Pixel coordinate grounding data:
┏━━
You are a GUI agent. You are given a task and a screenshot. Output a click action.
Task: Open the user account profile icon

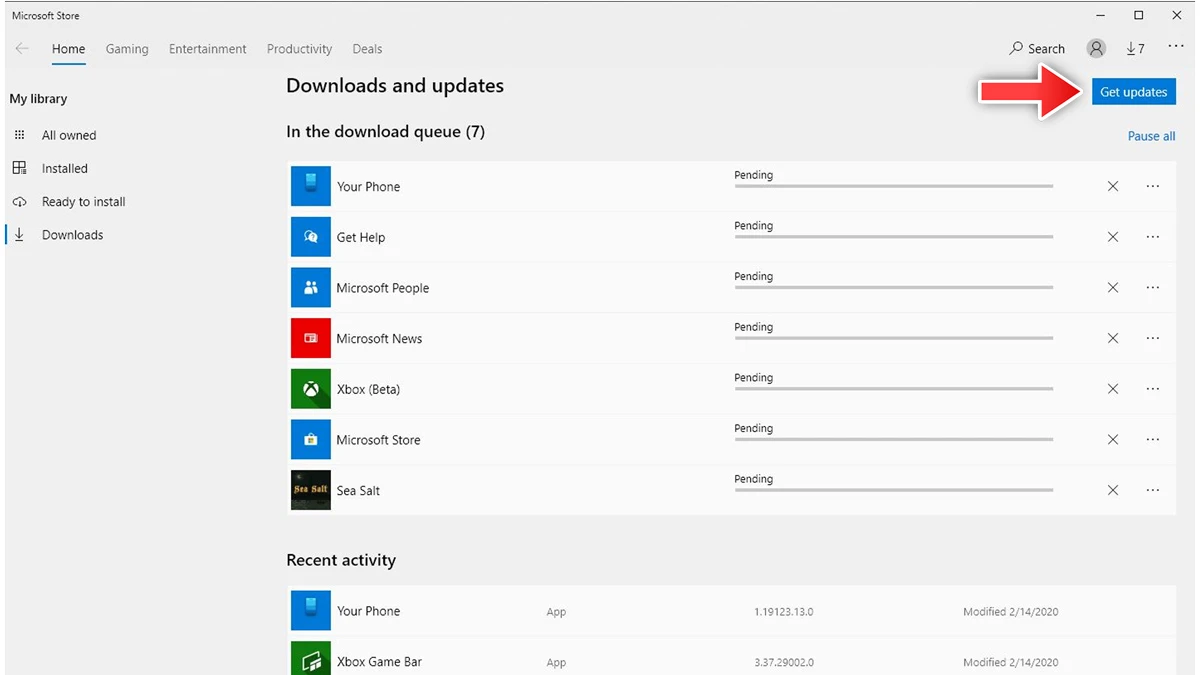(x=1097, y=49)

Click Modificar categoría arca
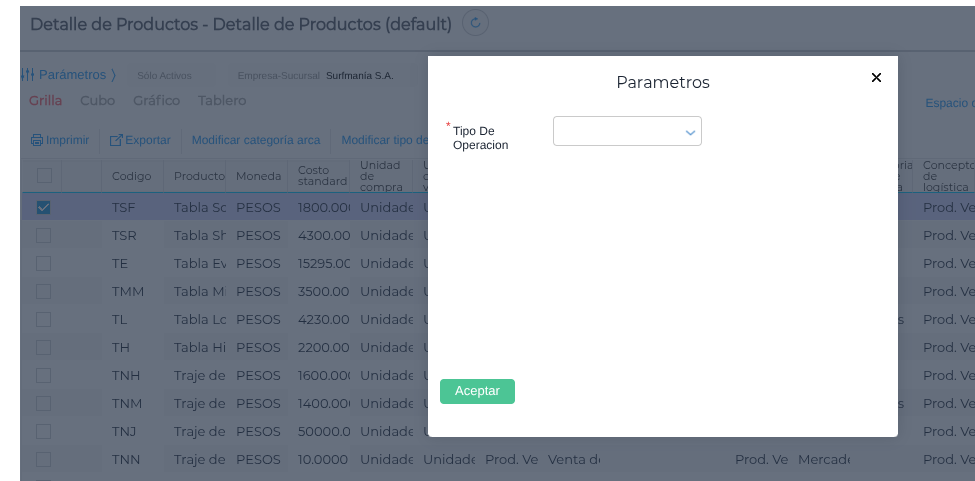pos(255,140)
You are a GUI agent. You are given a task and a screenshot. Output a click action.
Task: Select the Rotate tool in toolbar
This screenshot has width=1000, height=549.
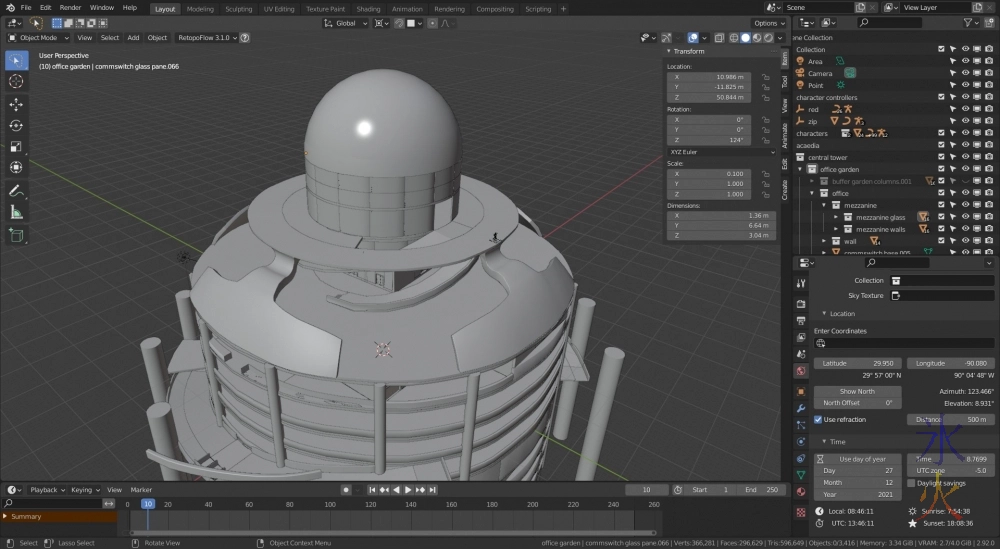[16, 126]
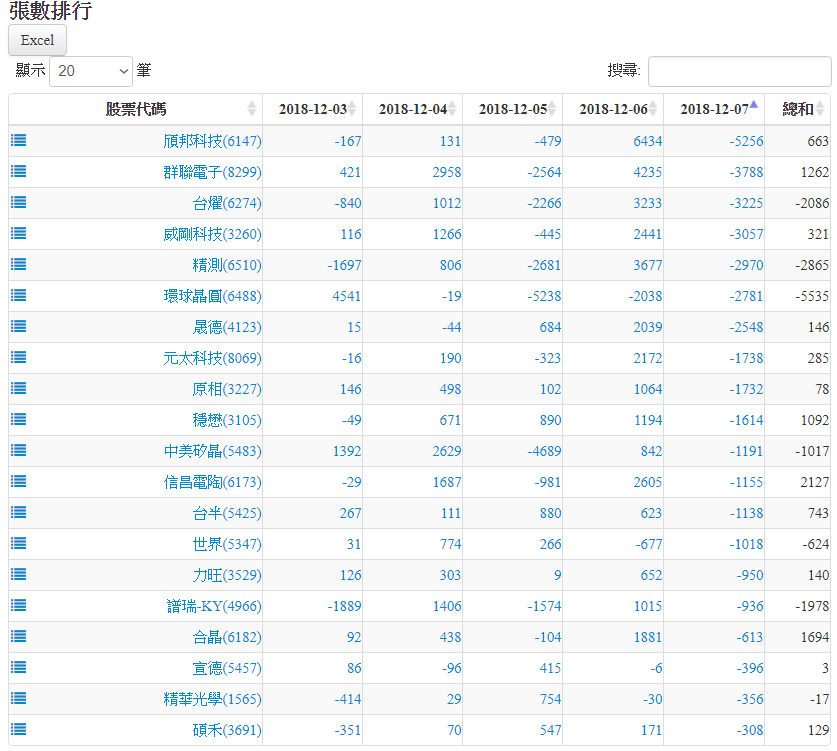The width and height of the screenshot is (837, 751).
Task: Sort by the 2018-12-05 column header
Action: pos(512,109)
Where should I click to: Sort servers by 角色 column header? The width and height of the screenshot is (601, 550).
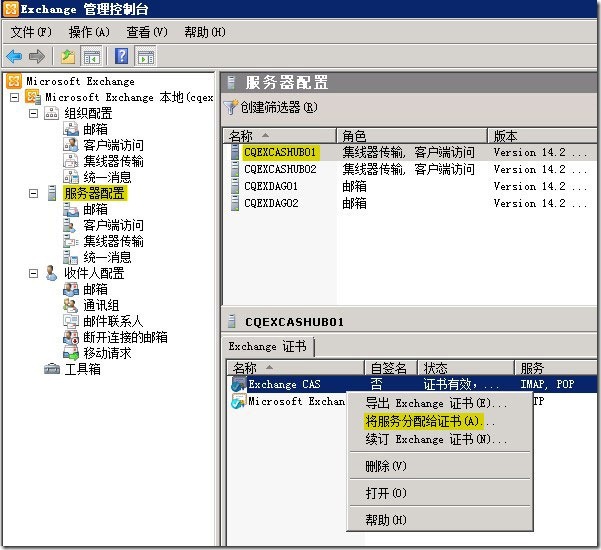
┗━━
Extract all the data above exactly, excluding every picture.

# Problem solution
You are a GUI agent. You are given a task and a screenshot. Output a click action.
Task: Open the user account profile icon

(x=1097, y=49)

Click Modificar categoría arca
pos(255,140)
You are a GUI agent. You are given a task and a screenshot. Output a click action.
Task: Select the Rotate tool in toolbar
This screenshot has width=1000, height=549.
[16, 126]
The width and height of the screenshot is (837, 751).
Task: Sort by the 2018-12-05 column header
Action: pos(512,109)
Where should I click to: Sort servers by 角色 column header? The width and height of the screenshot is (601, 550).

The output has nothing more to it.